Avec ses faux airs de Belmondo, Barbash et son équipe assurent un service de qualité dans les cinq suites et dix-huit cabines que compte le Steam Ship Sudan. Ce sens de l’accueil égyptien, impeccable et discret, plane le long des larges coursives où l’on s’installe le soir pour déguster une décoction d’hibiscus et faire un brin de lecture. Si Vargas a remplacé Christie, le décor lui n’a pas bougé. Derrière chaque porte marquée d’un nom attaché à l’histoire de l’Egypte, se dévoile l’univers raffiné de la Belle Epoque. Sur le pont supérieur, les suites Agatha Christie et Lady Duff Gordon, situées à la proue, offrent une vue saisissante sur le fleuve. A la poupe, Aïda et la Reine Victoria ferment la marche, dans un écrin de rondeurs. Avec leur lit en bois doré ou en cuivre, le mobilier classique et un beau parquet blond, toutes les cabines ont gardé un charme d’époque qui transparaît dans le moindre détail, jusqu’au téléphone. L’ensemble de la décoration a été cependant allégé et rehaussé de couleurs pimpantes (fuchsia, oranger, absinthe) par la décoratrice Christine Puech.
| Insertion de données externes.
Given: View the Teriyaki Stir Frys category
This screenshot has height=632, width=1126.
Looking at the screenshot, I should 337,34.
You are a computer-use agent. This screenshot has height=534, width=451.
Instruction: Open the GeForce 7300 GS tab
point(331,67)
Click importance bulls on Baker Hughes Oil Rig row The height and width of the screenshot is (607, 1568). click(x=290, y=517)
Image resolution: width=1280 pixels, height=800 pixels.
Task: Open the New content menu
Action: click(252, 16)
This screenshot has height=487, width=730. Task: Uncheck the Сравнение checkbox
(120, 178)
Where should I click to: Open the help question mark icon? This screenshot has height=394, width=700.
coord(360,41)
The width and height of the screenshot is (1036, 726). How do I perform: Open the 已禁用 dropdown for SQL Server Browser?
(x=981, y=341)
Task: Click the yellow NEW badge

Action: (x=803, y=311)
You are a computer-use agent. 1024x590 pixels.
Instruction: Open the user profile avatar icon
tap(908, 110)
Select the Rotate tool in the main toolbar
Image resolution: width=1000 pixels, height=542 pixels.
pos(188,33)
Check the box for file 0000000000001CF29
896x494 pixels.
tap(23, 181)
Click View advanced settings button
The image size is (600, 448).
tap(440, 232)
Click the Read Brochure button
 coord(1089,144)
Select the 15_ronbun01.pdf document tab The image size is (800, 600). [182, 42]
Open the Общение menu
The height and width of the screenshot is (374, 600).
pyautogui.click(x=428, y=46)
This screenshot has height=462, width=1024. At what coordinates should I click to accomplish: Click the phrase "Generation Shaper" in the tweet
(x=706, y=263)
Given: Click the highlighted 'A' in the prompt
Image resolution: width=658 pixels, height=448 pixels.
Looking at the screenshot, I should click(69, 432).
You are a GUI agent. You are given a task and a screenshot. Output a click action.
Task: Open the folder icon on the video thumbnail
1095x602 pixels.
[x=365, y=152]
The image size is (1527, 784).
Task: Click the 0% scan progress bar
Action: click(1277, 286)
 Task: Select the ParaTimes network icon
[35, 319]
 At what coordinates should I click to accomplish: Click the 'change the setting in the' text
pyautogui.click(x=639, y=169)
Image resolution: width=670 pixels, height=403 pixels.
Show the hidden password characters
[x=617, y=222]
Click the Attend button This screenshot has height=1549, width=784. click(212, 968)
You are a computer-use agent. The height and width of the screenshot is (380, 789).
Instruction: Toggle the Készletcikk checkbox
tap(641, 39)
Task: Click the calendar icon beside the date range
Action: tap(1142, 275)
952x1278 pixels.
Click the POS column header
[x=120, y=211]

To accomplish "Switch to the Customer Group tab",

Cabines 1 à 10 et cabine 20

Outre son style inimitable, le Steam Ship Sudan se distingue des autres bateaux de croisière par sa petite capacité : vingt-trois cabines dont cinq suites, chacune portant le nom d’un personnage lié à l’histoire du bateau ou de l’Egypte. A tribord,la suite Agatha Christie, romancière britannique, reine de l’intrigue, qui trouva sur ce pont l’inspiration de Mort sur le Nil. A bâbord, la suite Lady Duff Gordon,  auteur d’écrits ethnographiques majeurs sur les communautés paysannes de Haute Egypte. Ces deux suites spacieuses se distinguent par leurs tons clairs et la vue panoramique qu’elles offrent sur le Nil.Derrière les deux suites se trouvent huit chambres aux noms célèbres évoquant l’Egypte : Gustave Flaubert, Hercule Poirot, Vivan Denon, Hérodote, Le roi Farouk, Yacoubian, Gérard de Nerval, Mariette Auguste Pacha.Au niveau inférieur, sur le pont principal, toute la proue est occupée par une suite à l’ambiance feutrée, un hymne à la voix de velours de l’Egypte : Oum Kalsoum,  toujours considérée, plus de trente ans après sa disparition comme la plus grande chanteuse du monde arabe.


Cabines 11 à 17

A bâbord Howard Carter, l’égyptologue britannique qui découvrit la tombe de Toutankhamon, à tribord le vénitien inconnu, premier Européen à avoir mentionné l’existence de Karnak en 1589. Puis Alexandre le Grand, conquérant mythique considéré en Egypte comme fils du dieu Amon et proclamé pharaon. En face, John Mason Cook, fils de Thomas Cook et instigateur des croisières sur le Nil. Enfin, David Roberts, grand peintre de l’Egypte et de la Nubie et Ferdinand de Lesseps, ingénieur français à l’origine du canal de Suez.


Cabines 18 et 19

La poupe du pont supérieur est occupée par deux suites aux courbes et aux couleurs féminines. Entièrement vitrées, elles offrent le fabuleux spectacle du Nil filant dans le sillage du bateau. A tribord : la Reine Victoria, qui dirigeait l’empire britannique lorsque celui-ci prit le contrôle de la région à la fin du XIXesiècle. A ses côtés, l’esclave éthiopienne Aïda, personnage de l’opéra de Verdi composé en 1871 pour célébrer l’ouverture du canal de Suez et de l’Opéra du Caire.

 

Cabines 21 à 24

Sur le pont inférieur, derrière la suite,  quatre chambres de renoms:Naguib Mahfouz, écrivain égyptien et prix Nobel de littérature en 1988. A ses côtés Jean-François Champollion, grand égyptologue français et déchiffreur des hiéroglyphes. Suivent Geoffroy Saint Hilaire, naturaliste qui accompagna Napoléon dans sa campagne d’Egypte et Samuel Shepheard, l’un des pionniers du tourisme égyptien.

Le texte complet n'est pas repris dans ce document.